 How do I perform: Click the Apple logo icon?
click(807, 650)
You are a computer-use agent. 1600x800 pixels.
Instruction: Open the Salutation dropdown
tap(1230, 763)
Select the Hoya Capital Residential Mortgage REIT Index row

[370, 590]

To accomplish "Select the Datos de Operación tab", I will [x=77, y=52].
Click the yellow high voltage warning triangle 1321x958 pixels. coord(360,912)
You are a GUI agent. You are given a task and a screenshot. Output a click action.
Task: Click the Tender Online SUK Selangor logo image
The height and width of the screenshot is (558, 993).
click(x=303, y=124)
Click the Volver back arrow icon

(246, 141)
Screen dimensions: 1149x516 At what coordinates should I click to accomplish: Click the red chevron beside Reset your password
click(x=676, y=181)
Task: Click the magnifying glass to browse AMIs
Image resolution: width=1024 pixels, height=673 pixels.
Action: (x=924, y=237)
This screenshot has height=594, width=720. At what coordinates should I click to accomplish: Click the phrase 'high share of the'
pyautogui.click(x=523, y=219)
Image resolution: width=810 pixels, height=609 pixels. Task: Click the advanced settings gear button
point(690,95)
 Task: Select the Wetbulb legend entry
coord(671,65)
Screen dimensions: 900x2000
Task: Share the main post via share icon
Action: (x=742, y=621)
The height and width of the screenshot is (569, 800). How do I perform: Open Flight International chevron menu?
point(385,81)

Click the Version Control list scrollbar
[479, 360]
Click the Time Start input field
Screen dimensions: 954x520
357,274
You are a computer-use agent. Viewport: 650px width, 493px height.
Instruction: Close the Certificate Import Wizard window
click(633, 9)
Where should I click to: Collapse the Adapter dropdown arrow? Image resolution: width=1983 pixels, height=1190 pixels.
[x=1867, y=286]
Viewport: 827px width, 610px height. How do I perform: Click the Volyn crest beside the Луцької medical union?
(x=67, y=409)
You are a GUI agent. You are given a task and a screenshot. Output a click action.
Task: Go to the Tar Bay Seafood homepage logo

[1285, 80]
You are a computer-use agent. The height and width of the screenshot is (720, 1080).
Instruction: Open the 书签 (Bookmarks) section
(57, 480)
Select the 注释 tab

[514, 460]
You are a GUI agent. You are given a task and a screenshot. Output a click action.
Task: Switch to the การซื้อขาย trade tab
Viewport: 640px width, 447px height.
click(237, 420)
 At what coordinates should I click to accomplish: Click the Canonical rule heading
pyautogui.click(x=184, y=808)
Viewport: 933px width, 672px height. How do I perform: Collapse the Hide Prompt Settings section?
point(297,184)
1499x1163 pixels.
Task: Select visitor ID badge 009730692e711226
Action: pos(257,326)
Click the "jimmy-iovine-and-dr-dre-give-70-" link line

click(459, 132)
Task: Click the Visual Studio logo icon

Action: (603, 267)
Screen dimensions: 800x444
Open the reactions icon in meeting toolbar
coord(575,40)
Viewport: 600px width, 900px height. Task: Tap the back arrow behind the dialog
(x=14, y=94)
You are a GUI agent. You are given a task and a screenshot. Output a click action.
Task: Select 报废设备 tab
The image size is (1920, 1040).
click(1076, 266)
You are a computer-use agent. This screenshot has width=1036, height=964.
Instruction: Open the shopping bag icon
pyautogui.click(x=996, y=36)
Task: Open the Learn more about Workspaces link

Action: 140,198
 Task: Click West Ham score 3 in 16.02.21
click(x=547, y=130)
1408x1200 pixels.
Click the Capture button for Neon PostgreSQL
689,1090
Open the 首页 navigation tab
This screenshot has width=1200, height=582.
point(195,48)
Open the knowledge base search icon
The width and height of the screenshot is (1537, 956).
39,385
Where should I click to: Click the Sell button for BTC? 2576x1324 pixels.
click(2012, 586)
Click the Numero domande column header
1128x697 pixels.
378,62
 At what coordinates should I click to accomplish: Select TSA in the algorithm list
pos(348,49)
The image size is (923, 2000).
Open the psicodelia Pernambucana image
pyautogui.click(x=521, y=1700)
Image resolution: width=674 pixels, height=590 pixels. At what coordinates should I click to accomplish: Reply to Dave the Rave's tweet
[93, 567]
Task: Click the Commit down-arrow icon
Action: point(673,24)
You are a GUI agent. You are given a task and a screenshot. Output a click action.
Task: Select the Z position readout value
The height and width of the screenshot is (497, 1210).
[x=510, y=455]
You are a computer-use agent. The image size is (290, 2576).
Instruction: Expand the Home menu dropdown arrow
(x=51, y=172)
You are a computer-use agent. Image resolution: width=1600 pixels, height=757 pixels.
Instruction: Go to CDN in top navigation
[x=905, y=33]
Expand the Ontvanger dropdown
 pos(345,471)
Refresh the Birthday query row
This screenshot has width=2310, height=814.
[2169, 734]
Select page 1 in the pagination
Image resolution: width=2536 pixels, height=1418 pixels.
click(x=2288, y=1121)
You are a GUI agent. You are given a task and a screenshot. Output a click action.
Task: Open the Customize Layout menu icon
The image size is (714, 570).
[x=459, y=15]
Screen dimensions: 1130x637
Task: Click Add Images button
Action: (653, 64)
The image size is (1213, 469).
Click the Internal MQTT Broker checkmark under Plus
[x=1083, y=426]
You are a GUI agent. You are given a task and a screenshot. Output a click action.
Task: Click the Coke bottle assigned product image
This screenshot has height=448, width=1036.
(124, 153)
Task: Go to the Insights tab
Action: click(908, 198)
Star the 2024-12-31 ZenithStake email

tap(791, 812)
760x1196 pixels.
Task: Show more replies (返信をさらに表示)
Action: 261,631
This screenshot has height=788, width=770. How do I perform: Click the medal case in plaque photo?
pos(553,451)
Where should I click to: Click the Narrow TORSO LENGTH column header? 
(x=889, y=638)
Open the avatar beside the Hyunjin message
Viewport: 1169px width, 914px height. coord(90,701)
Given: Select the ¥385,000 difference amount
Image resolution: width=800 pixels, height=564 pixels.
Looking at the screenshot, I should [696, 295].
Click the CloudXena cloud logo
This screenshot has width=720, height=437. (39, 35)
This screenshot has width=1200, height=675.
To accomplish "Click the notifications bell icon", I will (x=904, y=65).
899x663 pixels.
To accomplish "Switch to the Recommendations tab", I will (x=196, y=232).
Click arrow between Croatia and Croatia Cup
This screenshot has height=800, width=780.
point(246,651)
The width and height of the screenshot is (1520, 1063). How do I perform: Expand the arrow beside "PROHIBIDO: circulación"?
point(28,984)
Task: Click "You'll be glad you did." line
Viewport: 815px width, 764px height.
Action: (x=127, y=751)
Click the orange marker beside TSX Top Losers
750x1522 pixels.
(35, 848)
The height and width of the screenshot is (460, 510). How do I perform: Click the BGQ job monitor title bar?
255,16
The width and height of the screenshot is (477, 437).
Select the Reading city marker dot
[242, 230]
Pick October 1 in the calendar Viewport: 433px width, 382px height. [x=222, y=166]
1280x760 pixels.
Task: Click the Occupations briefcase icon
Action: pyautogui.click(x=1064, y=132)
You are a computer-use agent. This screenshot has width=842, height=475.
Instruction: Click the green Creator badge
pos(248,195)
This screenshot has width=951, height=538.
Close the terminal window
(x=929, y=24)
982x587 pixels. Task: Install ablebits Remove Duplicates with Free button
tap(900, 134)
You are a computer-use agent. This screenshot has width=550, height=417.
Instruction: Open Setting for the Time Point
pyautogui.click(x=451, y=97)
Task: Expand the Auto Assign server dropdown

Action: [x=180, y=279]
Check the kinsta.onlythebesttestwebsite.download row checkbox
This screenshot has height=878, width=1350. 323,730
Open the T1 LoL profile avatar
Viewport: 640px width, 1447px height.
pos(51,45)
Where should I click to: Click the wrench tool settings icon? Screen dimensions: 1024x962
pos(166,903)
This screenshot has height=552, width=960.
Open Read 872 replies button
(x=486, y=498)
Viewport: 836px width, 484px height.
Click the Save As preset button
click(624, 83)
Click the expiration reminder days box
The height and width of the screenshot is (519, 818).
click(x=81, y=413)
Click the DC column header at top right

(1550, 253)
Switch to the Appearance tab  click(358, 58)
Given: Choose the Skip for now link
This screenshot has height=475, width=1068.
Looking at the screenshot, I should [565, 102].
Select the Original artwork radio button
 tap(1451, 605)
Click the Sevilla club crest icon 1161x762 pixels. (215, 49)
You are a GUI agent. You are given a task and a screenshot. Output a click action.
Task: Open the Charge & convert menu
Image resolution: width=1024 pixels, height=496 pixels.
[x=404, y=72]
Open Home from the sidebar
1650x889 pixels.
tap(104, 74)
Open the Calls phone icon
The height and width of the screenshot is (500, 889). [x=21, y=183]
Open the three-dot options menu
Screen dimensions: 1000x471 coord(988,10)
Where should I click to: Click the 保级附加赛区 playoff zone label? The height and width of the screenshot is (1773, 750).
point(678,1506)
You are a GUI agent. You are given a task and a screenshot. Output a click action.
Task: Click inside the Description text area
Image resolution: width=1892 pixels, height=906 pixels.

+--

YOUR INSTRUCTIONS: Go through the entries and return each line where the word "will" appears.

FINISHED TASK:
To accomplish "Select the Datos de Operación tab", I will [x=77, y=52].
To accomplish "Click the notifications bell icon", I will (x=904, y=65).
To accomplish "Switch to the Recommendations tab", I will (x=196, y=232).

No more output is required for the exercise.